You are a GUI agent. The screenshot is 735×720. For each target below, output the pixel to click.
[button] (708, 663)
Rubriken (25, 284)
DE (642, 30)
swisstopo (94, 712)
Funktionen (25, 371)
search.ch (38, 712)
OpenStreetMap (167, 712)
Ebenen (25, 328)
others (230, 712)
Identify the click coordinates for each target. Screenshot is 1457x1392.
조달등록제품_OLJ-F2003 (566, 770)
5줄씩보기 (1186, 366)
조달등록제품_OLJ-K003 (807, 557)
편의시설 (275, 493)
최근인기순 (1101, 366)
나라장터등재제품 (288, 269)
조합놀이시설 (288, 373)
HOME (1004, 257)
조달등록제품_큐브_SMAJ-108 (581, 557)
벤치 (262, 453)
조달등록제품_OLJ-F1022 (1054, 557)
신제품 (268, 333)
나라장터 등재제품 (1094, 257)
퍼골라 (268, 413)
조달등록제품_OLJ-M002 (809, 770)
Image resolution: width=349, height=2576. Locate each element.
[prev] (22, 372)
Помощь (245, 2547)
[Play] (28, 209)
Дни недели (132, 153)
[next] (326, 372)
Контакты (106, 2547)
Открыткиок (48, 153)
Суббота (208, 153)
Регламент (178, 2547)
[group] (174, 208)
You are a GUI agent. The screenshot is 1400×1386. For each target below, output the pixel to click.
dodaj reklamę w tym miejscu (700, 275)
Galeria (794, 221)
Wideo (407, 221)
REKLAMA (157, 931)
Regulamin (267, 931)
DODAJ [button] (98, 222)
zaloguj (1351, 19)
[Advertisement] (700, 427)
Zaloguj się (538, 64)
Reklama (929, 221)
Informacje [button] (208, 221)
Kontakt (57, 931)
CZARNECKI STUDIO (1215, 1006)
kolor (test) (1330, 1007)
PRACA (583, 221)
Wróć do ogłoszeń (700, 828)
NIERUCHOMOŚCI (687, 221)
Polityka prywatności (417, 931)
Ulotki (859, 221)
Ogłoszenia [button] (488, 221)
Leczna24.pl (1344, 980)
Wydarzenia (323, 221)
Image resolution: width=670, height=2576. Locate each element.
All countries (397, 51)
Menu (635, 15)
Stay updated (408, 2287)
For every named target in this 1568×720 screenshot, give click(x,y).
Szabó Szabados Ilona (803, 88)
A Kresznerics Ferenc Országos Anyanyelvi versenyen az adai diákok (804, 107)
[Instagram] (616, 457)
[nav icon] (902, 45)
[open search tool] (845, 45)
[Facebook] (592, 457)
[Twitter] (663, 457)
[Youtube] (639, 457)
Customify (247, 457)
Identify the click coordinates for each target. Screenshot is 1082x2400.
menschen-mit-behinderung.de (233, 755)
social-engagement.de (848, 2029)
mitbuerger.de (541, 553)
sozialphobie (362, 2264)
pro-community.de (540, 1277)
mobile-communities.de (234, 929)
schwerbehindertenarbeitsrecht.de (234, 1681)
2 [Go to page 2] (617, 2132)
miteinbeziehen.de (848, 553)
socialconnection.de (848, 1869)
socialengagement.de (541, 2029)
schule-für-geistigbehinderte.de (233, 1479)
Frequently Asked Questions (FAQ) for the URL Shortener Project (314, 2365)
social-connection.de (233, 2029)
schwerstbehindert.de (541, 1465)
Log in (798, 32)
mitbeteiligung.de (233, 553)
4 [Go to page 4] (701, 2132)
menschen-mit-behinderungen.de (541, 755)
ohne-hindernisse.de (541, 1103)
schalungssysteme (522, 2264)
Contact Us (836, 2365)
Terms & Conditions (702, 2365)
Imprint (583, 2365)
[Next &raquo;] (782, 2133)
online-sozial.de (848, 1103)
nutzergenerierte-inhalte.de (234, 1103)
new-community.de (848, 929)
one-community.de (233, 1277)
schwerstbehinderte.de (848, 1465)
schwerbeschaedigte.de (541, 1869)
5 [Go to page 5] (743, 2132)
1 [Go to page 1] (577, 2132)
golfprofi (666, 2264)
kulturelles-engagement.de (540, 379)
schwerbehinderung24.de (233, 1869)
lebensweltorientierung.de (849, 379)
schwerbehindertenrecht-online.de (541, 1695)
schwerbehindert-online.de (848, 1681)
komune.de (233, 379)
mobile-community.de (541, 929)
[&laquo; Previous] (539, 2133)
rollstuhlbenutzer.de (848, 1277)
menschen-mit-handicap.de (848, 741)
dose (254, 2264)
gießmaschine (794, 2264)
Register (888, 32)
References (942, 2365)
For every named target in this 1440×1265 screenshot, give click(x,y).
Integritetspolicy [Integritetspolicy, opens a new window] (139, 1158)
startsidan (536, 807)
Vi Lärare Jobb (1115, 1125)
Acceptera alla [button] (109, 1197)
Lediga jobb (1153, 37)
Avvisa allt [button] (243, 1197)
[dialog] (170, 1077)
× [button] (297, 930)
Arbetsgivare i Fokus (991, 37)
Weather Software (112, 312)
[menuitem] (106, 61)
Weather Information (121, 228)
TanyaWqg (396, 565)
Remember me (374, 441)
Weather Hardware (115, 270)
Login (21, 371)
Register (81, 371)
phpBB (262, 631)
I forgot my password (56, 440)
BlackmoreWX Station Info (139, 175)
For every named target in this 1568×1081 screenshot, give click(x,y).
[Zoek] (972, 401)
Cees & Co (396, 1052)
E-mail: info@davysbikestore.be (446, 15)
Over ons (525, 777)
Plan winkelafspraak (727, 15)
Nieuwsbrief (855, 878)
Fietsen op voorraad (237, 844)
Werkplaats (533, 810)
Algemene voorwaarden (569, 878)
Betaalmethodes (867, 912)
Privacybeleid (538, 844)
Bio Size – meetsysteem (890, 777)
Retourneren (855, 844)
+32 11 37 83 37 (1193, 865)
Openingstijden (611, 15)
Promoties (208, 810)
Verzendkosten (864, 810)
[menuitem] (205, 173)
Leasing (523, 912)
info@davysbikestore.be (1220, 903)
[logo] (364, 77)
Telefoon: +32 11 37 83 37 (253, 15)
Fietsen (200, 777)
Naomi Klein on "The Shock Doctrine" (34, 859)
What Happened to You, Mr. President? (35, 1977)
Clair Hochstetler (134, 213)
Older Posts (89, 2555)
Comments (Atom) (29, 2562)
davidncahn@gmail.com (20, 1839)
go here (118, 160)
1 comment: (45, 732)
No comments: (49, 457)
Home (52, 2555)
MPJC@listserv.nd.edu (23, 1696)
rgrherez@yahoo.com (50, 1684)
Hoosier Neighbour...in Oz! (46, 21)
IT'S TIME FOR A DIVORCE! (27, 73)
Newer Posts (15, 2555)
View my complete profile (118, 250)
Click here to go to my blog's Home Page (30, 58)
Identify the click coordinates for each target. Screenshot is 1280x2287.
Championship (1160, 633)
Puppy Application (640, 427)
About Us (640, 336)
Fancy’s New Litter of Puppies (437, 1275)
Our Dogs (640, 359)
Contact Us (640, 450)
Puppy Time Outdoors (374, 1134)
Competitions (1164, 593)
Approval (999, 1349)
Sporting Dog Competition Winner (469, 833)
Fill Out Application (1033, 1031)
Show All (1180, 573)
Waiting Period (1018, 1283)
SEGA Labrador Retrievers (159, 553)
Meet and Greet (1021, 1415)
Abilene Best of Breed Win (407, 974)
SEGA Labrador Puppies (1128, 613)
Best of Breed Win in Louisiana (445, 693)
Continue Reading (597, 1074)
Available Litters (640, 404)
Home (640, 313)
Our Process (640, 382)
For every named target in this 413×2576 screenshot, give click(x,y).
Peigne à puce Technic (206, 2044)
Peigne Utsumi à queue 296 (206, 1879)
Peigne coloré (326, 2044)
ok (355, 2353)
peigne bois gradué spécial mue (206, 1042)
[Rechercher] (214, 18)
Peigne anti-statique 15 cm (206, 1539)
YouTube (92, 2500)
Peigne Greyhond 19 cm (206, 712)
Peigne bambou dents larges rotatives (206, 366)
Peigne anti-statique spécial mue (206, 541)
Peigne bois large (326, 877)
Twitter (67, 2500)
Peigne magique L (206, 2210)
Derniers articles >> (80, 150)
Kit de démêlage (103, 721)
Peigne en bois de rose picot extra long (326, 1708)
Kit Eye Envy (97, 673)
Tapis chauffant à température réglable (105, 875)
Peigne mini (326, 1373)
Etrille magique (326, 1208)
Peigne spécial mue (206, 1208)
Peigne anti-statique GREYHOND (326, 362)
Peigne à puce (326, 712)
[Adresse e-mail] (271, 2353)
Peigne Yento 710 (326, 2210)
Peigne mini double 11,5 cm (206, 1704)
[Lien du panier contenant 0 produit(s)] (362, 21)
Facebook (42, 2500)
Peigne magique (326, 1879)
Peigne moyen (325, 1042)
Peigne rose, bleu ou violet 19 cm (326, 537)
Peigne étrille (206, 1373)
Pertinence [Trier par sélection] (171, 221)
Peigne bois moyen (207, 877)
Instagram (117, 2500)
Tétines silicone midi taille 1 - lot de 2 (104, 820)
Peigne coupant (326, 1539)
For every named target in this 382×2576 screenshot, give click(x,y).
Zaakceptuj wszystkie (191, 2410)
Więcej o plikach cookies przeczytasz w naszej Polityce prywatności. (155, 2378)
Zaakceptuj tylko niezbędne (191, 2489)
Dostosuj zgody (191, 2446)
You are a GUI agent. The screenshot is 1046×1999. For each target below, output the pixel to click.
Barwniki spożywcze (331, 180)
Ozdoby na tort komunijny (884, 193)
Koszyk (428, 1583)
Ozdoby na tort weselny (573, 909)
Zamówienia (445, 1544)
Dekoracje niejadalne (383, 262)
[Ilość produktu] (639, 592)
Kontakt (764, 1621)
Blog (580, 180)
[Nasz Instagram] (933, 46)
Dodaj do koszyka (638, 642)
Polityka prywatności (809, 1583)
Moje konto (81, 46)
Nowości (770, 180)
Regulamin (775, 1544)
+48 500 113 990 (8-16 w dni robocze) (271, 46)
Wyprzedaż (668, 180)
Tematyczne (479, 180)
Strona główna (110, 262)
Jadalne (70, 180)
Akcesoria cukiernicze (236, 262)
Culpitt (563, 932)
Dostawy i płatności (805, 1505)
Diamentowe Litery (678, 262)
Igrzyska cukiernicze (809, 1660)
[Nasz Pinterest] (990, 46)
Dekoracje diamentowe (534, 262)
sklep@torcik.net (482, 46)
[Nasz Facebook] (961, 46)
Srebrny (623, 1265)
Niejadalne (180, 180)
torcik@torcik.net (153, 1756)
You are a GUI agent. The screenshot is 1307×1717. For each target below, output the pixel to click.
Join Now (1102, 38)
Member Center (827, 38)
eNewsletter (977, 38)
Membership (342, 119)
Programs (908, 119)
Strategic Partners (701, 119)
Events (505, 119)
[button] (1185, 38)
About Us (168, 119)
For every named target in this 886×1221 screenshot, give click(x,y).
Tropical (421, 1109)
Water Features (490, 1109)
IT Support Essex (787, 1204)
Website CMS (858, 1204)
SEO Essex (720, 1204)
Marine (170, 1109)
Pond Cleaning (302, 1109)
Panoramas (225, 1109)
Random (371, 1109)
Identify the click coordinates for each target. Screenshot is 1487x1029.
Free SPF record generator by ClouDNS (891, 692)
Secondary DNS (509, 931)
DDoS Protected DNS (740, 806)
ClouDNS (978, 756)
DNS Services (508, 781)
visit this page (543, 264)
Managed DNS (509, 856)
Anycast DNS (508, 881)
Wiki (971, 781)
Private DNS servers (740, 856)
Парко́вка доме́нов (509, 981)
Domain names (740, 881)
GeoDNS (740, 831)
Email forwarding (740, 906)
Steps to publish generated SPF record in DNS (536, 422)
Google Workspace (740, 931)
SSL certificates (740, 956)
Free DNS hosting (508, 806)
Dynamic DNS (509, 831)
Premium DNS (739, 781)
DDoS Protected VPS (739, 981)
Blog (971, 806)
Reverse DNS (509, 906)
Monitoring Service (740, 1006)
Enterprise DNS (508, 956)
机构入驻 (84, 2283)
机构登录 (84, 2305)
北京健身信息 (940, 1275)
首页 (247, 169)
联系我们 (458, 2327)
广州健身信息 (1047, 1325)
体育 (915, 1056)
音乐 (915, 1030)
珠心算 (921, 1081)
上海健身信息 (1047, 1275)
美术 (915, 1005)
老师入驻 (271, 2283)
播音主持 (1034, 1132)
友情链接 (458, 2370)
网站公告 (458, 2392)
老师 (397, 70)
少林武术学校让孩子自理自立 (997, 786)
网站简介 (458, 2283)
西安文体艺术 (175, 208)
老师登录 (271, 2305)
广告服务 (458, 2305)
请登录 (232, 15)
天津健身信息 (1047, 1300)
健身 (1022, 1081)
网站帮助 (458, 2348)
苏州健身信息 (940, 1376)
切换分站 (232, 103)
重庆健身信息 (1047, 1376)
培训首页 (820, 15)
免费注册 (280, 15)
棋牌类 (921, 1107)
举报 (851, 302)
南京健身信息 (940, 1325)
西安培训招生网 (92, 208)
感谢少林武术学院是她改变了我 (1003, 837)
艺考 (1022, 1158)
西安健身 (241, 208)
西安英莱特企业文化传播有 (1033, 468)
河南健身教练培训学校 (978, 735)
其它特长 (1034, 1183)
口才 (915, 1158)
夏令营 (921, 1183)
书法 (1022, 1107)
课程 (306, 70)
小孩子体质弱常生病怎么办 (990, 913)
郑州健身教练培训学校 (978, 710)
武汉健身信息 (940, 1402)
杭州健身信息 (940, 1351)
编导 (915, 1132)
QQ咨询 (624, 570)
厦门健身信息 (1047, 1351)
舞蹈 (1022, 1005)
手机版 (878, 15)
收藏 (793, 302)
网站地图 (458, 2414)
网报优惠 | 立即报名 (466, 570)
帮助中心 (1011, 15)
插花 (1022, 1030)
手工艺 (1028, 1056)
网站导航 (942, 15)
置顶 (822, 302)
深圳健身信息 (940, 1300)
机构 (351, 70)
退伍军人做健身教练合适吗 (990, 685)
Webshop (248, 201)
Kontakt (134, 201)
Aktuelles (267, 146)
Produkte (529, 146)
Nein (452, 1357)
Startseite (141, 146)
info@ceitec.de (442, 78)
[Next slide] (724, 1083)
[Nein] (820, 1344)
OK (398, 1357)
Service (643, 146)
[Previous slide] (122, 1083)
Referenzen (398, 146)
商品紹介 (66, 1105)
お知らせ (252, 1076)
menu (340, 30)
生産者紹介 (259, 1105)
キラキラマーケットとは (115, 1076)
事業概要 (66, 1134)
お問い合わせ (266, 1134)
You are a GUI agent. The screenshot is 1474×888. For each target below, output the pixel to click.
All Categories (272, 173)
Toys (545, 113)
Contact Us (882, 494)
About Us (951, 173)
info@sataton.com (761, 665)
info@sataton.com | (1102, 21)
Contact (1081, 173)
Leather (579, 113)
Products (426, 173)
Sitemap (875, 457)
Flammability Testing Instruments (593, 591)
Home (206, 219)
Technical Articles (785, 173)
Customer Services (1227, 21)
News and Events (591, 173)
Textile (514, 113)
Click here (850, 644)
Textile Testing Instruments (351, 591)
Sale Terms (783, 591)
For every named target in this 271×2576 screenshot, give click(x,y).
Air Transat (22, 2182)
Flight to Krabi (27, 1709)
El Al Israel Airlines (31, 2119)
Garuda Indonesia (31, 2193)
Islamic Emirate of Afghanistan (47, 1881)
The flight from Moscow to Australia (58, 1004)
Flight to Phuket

_ _ _ _

* [Task brief] Reproduce every line of the listing, requests included, from the line containing "网站地图 (458, 2414)" through the end of the listing. Offset each coordinate in the answers by adding 36 to both numbers.

* [Complete output]
网站地图 (494, 2450)
网报优惠 | 立即报名 (502, 606)
帮助中心 (1047, 51)
插花 (1058, 1066)
手工艺 (1064, 1092)
网站导航 (978, 51)
置顶 (858, 338)
深圳健身信息 (976, 1336)
机构 (387, 106)
退伍军人做健身教练合适吗 (1026, 721)
Webshop (284, 237)
Kontakt (170, 237)
Aktuelles (303, 182)
Produkte (565, 182)
Nein (488, 1393)
Startseite (177, 182)
info@ceitec.de (478, 114)
[Next slide] (760, 1119)
[Nein] (856, 1380)
OK (434, 1393)
Service (679, 182)
[Previous slide] (158, 1119)
Referenzen (434, 182)
商品紹介 (102, 1141)
お知らせ (288, 1112)
menu (376, 66)
生産者紹介 (295, 1141)
キラキラマーケットとは (151, 1112)
事業概要 (102, 1170)
お問い合わせ (302, 1170)
You are a GUI agent. The screenshot is 1474×888. For each target below, output the pixel to click.
All Categories (308, 209)
Toys (581, 149)
Contact Us (918, 530)
About Us (987, 209)
info@sataton.com (797, 701)
info@sataton.com | (1138, 57)
Contact (1117, 209)
Leather (615, 149)
Products (462, 209)
Sitemap (911, 493)
Flammability Testing Instruments (629, 627)
Home (242, 255)
Technical Articles (821, 209)
Customer Services (1263, 57)
News and Events (627, 209)
Textile (550, 149)
Click here (886, 680)
Textile Testing Instruments (387, 627)
Sale Terms (819, 627)
For every named target in this 271×2576 screenshot, give click(x,y).
Air Transat (58, 2218)
Flight to Krabi (63, 1745)
El Al Israel Airlines (67, 2155)
Garuda Indonesia (67, 2229)
Islamic Emirate of Afghanistan (83, 1917)
The flight from Moscow to Australia (94, 1040)
Flight to Phuket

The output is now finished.